Ma gli abitanti di Kobane, di Qamishlo e di tutta la Rojava, sono abituati a resistere da sempre, perché sono consapevoli che solo in questo modo possono continuare ad esistere, a dispetto chi li vorrebbe assimilati in questo o quello Stato. A dispetto di Ankara, che da quasi un secolo cerca ostinatamente di strappare ai curdi le loro radici, ma anche di Damasco, che dagli anni ’60 ha cercato di creare una guerra tra poveri, facendo emigrare forzatamente popolazioni arabe nei territori curdi del cantone di Jazira.
Kobane, in particolare, fa paura più di tutte le altre città del Kurdistan, perché è da sempre il centro nevralgico della resistenza curda. Non è un caso che proprio lì abbia preso vita la rivoluzione che presto ha coinvolto tutta la Rojava. Una resistenza attiva, contro il governo Assad, l’opposizione («un gruppo di sciovinisti e islamisti radicali», secondo le parole del comandante di brigata Ypg, Mishteur Yall) e i ripetuti attacchi di Al Nusra e Isis, in atto fin dal marzo del 2013.
Ma se Kobane da sola fa paura da un punto di vista prettamente strategico, l’intera Rojava spaventa per motivi politici, per la sua auto-definita natura egualitaria, comunitaria e anti-sessista, per il suo essere un esperimento senza precedenti in tutto il medio-oriente. Così, una piccola porzione di terra diventa la diretta negazione del sistema capitalista globale, la dimostrazione che una società diversa non solamente è auspicabile, ma finanche possibile.
Un’organizzazione sociale basata sulla Carta del Contratto Sociale, una costituzione che coinvolge le regioni democratiche di Kobane, Afrin e Cirze, unite in una confederazione che, alla faccia della becera retorica nazionalista e occidentale, coinvolge sette popoli diversi. Una costituzione basata sul principio di autogoverno locale di ciascun cantone, sull’equilibrio biologico, sulla libertà di religione, di opinione ed espressione, sulla parità dei sessi. Una struttura che, di fronte ad un occidente che privatizza ed emargina, sancisce la gratuità dell’istruzione primaria e secondaria, la sicurezza sociale e la tutela della maternità e dell’infanzia, che prevede la proprietà pubblica delle risorse naturali, che orienta il sistema economico verso la garanzia dei «bisogni fondamentali e ad un tenore di vita dignitoso per tutti i cittadini».
Forse è proprio per questo che le cancellerie occidentali per lungo tempo si sono “dimenticate” di fermare Isis, intervenendo solamente quando Kobane era ormai sottoposta ad un lungo e straziante assedio.

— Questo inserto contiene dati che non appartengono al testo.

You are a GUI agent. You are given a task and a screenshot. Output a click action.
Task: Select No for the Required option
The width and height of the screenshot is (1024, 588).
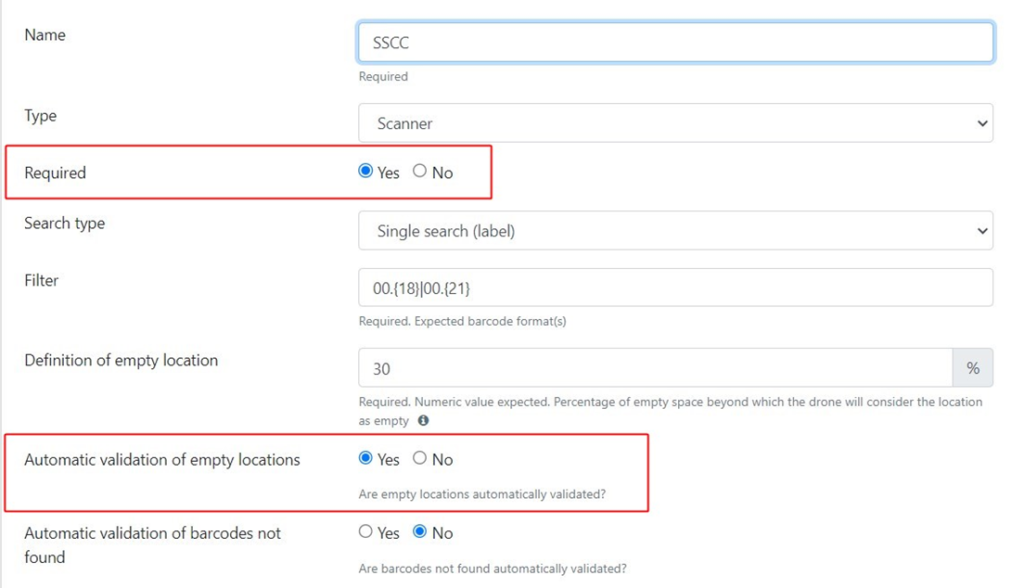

Forse in questo senso si spiega l’atteggiamento della Turchia, più preoccupata di reprimere i curdi che di respingere le bande islamiste, che per troppo tempo hanno beneficiato della “porosità” della frontiera con Ankara, quella stessa linea immaginaria, mortale per i curdi e zona di transito e passeggio per gli islamisti. Ora Kobane è libera dall’Isis, ma è allo stesso tempo consapevole che la resistenza dovrà durare a lungo. Sarà una battaglia diversa, volta al riconoscimento della Rojava e del contratto sociale che ne è alla base, la rivendicazione di un percorso dal basso, esempio perfetto di quanto sia sterile e strumentale descrivere il mondo come uno scontro di civiltà.